In my last blog I included Ios in my top five Greek islands and this might be surprising because the island has a reputation for night clubs, dancing, music and high spirits and we do none of these things.

It is true that Ios is more lively and noisy than my other favourite islands but this doesn’t really matter because the clubbers live in a parallel dimension where they sleep all day and don’t go out until after midnight by which time we are usually enjoying a final drink of the day on the balcony of the apartment.

On a visit in 2009 we walked as usual to our favourite beach about a kilometre and a half from the village and over and around a rocky headland.  The road out of the port runs past the business end of the harbour and there were some brightly painted fishing boats that had just landed their overnight catch and were negotiating sales with local people and restaurant owners in a babble of animated activity.  It looked like a good night’s work and the trading was brisk.

The fish looked interesting and on closer examination of the produce it soon becomes clear why we have to put up with stock shortages whilst the most of the rest of Europe have such an abundance of choice – we are just far too fussy about what we will eat and our preference for fish is restricted to two or three species that we have fished into crisis and near extinction whilst in Greece they will eat a much greater variety of sea food.

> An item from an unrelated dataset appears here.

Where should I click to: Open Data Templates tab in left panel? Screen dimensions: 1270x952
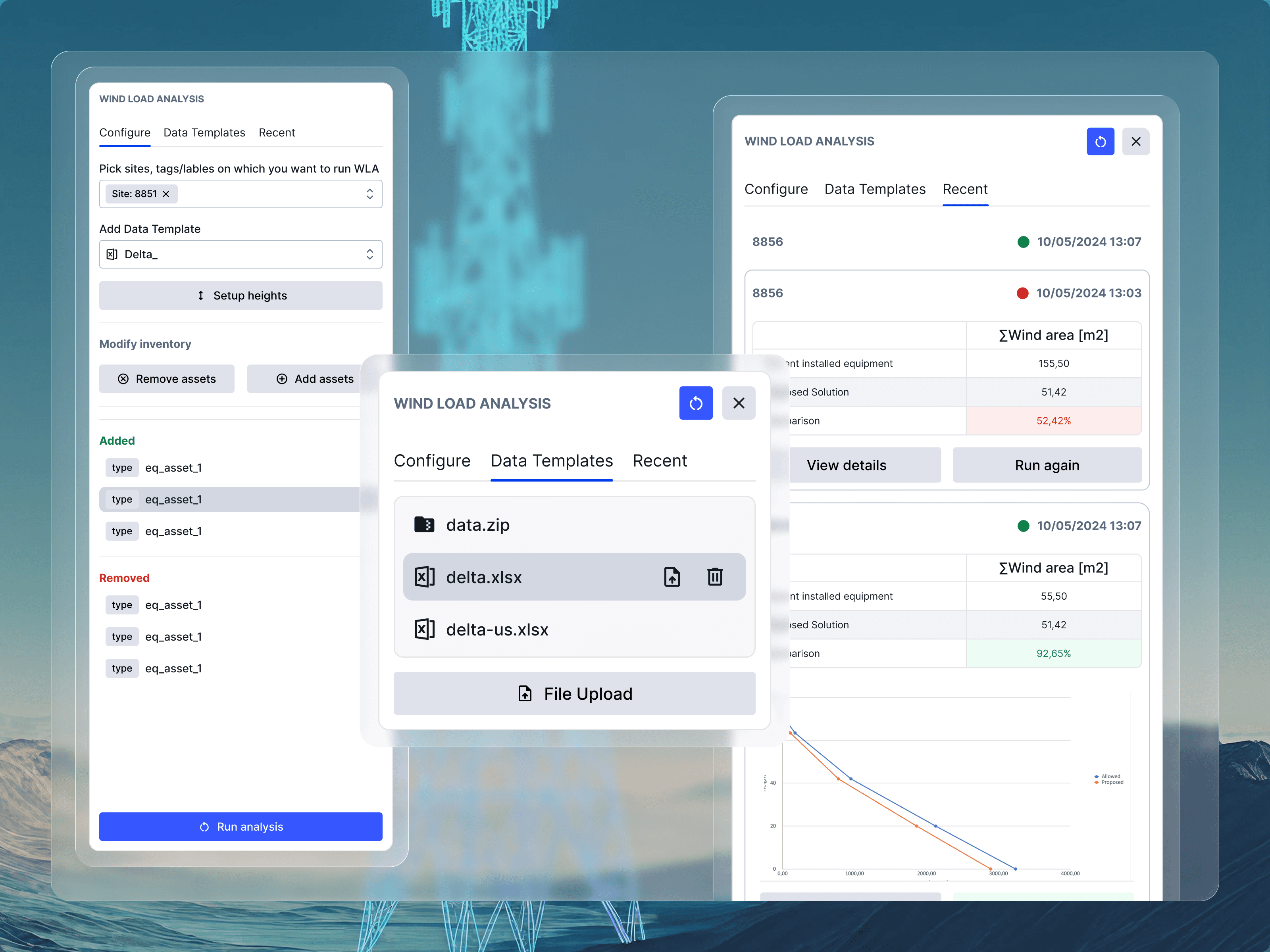pyautogui.click(x=204, y=132)
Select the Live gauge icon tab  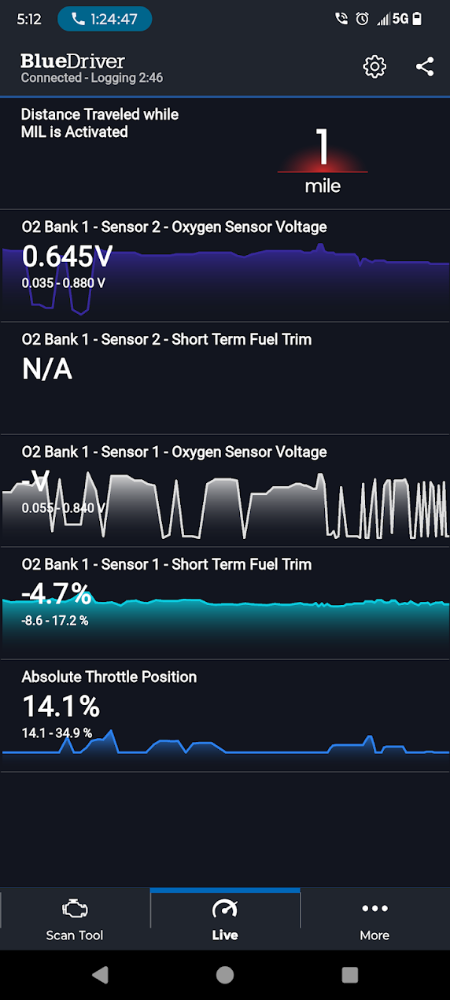(225, 920)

We like to buy our fish in little blue polystyrene trays without heads, tails or entrails and ready for the frying pan but here the trays were brimming with fish so fresh that it was still alive and flapping about and winking at the prospective purchasers who were examining it.  The colours were amazing, sparkling silver, gleaming green and radiant red and I looked forward to being reacquainted with one later on my dinner plate.

The little beach at Valmas is delightful where a shabby taverna with a shaded terrace overlooks the shore and the little bay and it is run by an old lady who probably should have retired years ago and who has a limited but interesting menu with the sort of prices that suit my budget.   Going to the beach and the taverna is part of the Ios routine and every day we do the same things as the day before, walk along the same path, go for a swim, then to the taverna and sit at the same table and stare out to sea.  Ios is where we choose to take a break from the hectic island hopping schedule and unwind for a few days.

The walk there and back to Valmas is interesting because of the derelict terraces and dry stone walls that separate the hillside into individual plots of land.  Ios is just one large inhospitable rock that has been baked into submission by the sun but as recently as only fifty years ago people here were scraping away at the thin soil and the stones to try and make a living or to feed the family by growing fruit and vegetables.

There is very little useful land on Ios so this must have been almost unimaginatively difficult.  Then in the 1960s visitors started to arrive and the enterprising islanders realised that there was more money to be made renting out the back room and this was also a lot easier than a twelve-hour day toiling under a hot sun.  The terraces are all abandoned now to thistles and what other few plants can survive in a hostile environment and they are unlikely ever to be cultivated again.  There is no one to look after them or protect the heritage now and soon they will be gone altogether and that will be a sad day.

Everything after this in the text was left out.